John wrote:
"To achieve resonance, non-folded dipoles/monopoles must be cut slightly
less than 1/2 or 1/4 wave due to "end effect", so I`ve read. EZNEC
agrees.

Is this true for the folded dipole/monopole?"

My ARRL Antenna Book (19th edition, page 8) says:

"Since the antenna section (of 300-ohm twin-lead) does not operate as a
transmission line, but simply as two wires in parallel, the velocity
factor of twin-lead can be ignored in computing the antenna length."

I wish the author had said:

"---the transmission line velocity factor of twin-lead can be
ignored---."

Wave velocity on the antenna wire is very important.

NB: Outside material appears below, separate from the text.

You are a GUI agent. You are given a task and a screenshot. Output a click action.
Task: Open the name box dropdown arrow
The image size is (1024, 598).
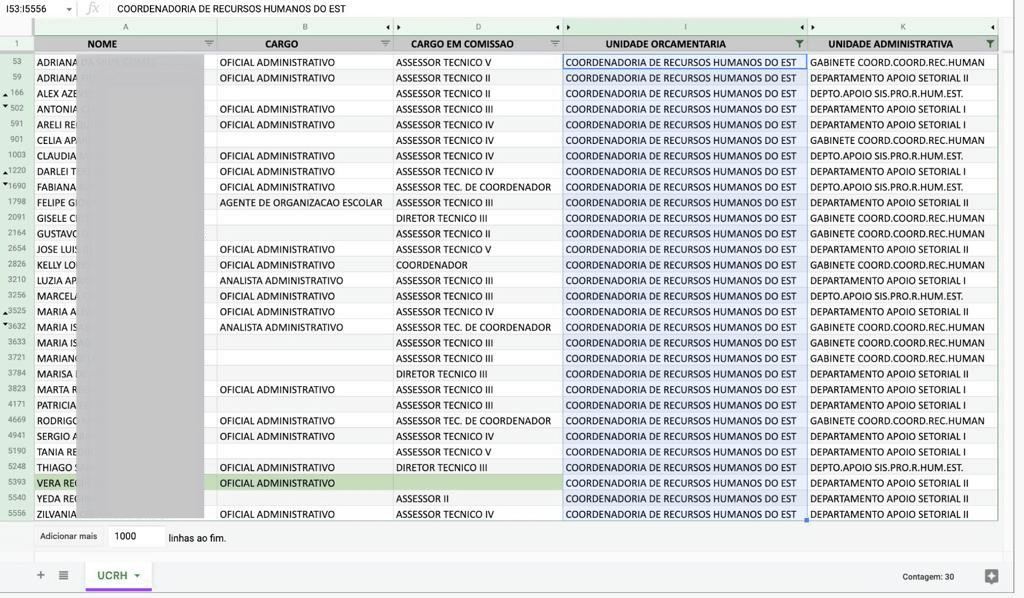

End effect is sometimes defined as the capacitive effect at the ends of
a 1/2-wave antenna.

Length in free-space wavelengths is reduced in an antenna by a "fat"
radiator. The 1/2-wave resonance point (first resonance in an ordinary
open-circuit dipole), for a thin radiator, produces a drivepoint
resistance of 72 ohms. This can be cut in half by using conductors with
a very large periphery. Radiators of large periphery slow the wave
velocity along the surface. This reduces the physical length required
for electrical resonance.

Feedpoint resistance of the center-fed 1/2-wave dipole results from
far-end reflections.In the open-circuit dipole, the high impedance at
the ends of the radiators is transformed by the 1/4-wave return to the
feedpoint into a low impedance. The short-circuit at the far ends of a
1/2-wave folded dirole is reflected to the drivepoint as a high
impedance.

Constructed of the same size wire, a folded dipole has 2 wires
effectively in parallel as radiators and their size is enhanced by
spacing so that wave velocity is reduced more than in the open-circuit
dipole.

The slower the antenna wave velocity, the shorter the length to produce
resonance. I would expect more "end effect" in the usual folded dipole /
monopole.

Best regards, Richard Harrison, KB5WZI